[Date Prev][Date Next][Thread Prev][Thread Next][Date Index][Thread Index]

[Xen-devel] [patch 04/20] XEN-paravirt: paravirt pagetable init



Add paravirt hooks into the initial pagetable setup.  In the native
case, the kernel builds itself a new initial pagetable from scratch.
In the Xen case, the kernel starts with a pagetable provided by the
hypervisor, which is used as the prototype for the kernel-generated
pagetable.  The hooks added in this patch allow either mode of
operation without having special cases (the main change to the
pagetable construction logic is a testing to make sure a pagetable
slot is actually empty before populating it).
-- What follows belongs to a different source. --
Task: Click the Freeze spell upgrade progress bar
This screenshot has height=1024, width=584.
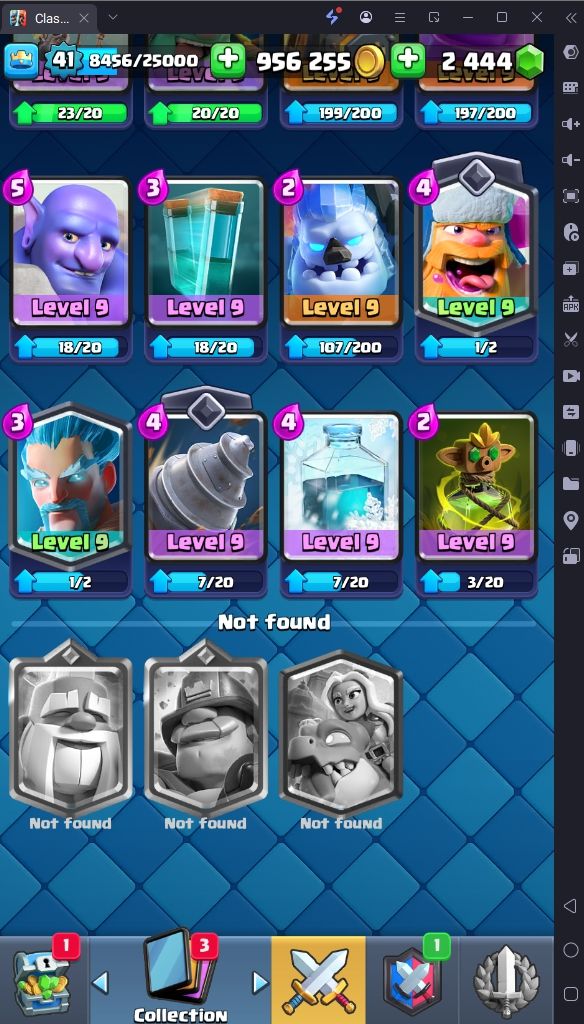Action: (x=340, y=581)
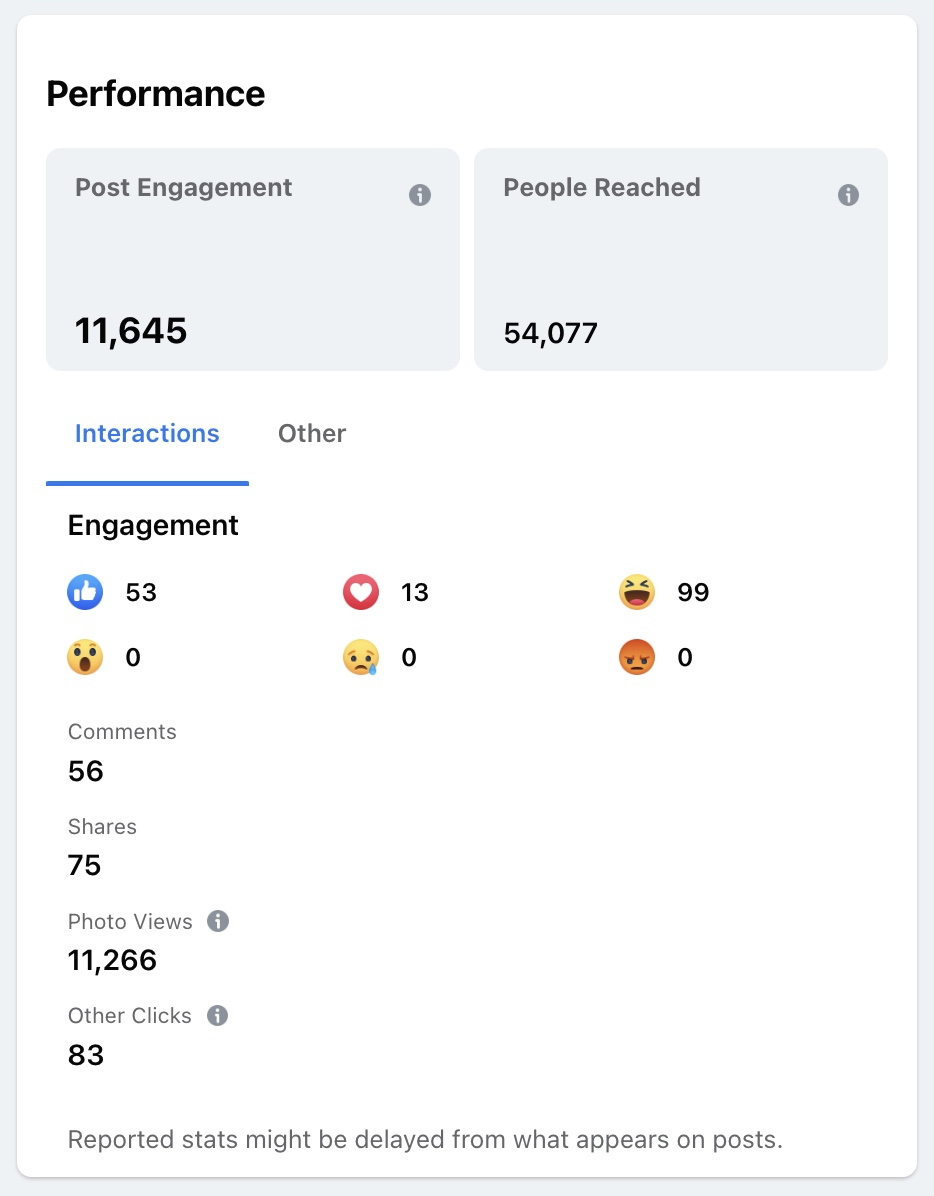Click the Haha laughing reaction icon

[x=637, y=593]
Signed-off-by: Jeremy Fitzhardinge <jeremy@xxxxxxxxxxxxx>
Cc: Chris Wright <chris@xxxxxxxxxxxx>
Cc: Zachary Amsden <zach@xxxxxxxxxx>
Cc: Andi Kleen <ak@xxxxxx>
Cc: Andrew Morton <akpm@xxxxxxxx>
Cc: Rusty Russell <rusty@xxxxxxxxxxxxxxx>

===================================================================
--- a/arch/i386/kernel/paravirt.c +++ b/arch/i386/kernel/paravirt.c @@
-379,6 +379,43 @@ static fastcall void native_io_delay(voi
 {
        asm volatile("outb %al,$0x80");
 }
+
+void native_pagetable_setup_start(pgd_t *base)
+{
+#ifdef CONFIG_X86_PAE
+       int i;
+
+       /*
+        * Init entries of the first-level page table to the
+        * zero page, if they haven't already been set up.
+        *
+        * In a normal native boot, we'll be running on a
+        * pagetable rooted in swapper_pg_dir, but not in PAE
+        * mode, so this will end up clobbering the mappings
+        * for the lower 24Mbytes of the address space,
+        * without affecting the kernel address space.
+        */
+       for (i = 0; i < USER_PTRS_PER_PGD; i++)
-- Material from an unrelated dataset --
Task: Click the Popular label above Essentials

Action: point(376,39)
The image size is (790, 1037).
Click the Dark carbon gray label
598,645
+               set_pgd(&base[i],
+                       __pgd(__pa(empty_zero_page) | _PAGE_PRESENT));
+       memset(&base[USER_PTRS_PER_PGD], 0, sizeof(pgd_t));
+#endif
+}
+
+void native_pagetable_setup_done(pgd_t *base)
+{
+#ifdef CONFIG_X86_PAE
+       /*
+        * Add low memory identity-mappings - SMP needs it when
+        * starting up on an AP from real-mode. In the non-PAE
+        * case we already have these mappings through head.S.
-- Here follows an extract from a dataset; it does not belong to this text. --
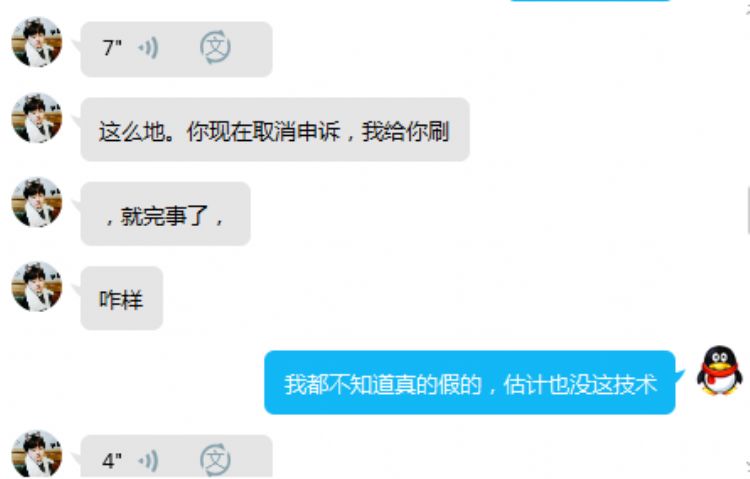Select the blue bubble 我都不知道真的假的
This screenshot has height=479, width=750.
[x=470, y=383]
+        * All user-space mappings are explicitly cleared after
+        * SMP startup.
+        */
+       set_pgd(&base[0], base[USER_PTRS_PER_PGD]);
+#endif
+}
+
 
 static fastcall void native_flush_tlb(void)
 {
@@ -627,6 +664,9 @@ struct paravirt_ops paravirt_ops = {
 #endif
        .set_lazy_mode = (void *)native_nop,
 
+       .pagetable_setup_start = native_pagetable_setup_start,
+       .pagetable_setup_done = native_pagetable_setup_done,
+
        .flush_tlb_user = native_flush_tlb,
        .flush_tlb_kernel = native_flush_tlb_global,
        .flush_tlb_single = native_flush_tlb_single,
===================================================================
--- a/arch/i386/mm/init.c
+++ b/arch/i386/mm/init.c
@@ -42,6 +42,7 @@
 #include <asm/tlb.h>
 #include <asm/tlbflush.h>
 #include <asm/sections.h>
+#include <asm/paravirt.h>
 
 unsigned int __VMALLOC_RESERVE = 128 << 20;
 
@@ -62,6 +63,8 @@ static pmd_t * __init one_md_table_init(
                
 #ifdef CONFIG_X86_PAE
        pmd_table = (pmd_t *) alloc_bootmem_low_pages(PAGE_SIZE);
+       memset(pmd_table, 0, PAGE_SIZE);
+
        paravirt_alloc_pd(__pa(pmd_table) >> PAGE_SHIFT);
        set_pgd(pgd, __pgd(__pa(pmd_table) | _PAGE_PRESENT));
        pud = pud_offset(pgd, 0);
@@ -83,12 +86,11 @@ static pte_t * __init one_page_table_ini
 {
        if (pmd_none(*pmd)) {
                pte_t *page_table = (pte_t *) 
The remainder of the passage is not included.